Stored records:
+++
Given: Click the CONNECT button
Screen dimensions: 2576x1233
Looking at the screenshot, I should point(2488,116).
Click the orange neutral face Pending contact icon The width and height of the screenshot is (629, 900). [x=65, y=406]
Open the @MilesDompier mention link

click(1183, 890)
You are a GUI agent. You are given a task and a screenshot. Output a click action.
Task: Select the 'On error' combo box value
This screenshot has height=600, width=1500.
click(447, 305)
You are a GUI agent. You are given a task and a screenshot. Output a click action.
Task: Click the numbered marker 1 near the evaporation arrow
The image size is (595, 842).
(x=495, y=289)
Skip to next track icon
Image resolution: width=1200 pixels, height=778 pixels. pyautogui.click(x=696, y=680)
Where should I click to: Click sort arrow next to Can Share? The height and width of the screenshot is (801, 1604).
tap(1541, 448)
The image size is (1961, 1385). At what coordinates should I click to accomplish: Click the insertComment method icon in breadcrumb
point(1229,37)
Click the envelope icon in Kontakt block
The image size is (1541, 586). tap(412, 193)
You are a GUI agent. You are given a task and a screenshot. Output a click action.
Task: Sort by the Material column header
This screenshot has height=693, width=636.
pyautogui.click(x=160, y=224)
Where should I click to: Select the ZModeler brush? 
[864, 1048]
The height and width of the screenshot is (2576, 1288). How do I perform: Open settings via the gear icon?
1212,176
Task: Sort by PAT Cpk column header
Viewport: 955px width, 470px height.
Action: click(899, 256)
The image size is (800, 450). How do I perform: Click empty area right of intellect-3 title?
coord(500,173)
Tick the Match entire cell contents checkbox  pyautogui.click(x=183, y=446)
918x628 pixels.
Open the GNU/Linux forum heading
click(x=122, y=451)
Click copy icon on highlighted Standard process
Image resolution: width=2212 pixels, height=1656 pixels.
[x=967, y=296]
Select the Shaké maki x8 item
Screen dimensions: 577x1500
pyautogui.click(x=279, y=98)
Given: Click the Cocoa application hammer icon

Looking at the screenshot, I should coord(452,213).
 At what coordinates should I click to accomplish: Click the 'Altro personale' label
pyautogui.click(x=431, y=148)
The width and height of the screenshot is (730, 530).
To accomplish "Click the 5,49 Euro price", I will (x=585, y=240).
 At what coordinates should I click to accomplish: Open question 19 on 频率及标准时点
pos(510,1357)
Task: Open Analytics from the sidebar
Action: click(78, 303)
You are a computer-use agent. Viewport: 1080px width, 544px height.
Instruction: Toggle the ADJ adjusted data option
+++
Pull out each line of the records that includes the word "This". Case counts.

This screenshot has height=600, width=1500.
This screenshot has height=693, width=636.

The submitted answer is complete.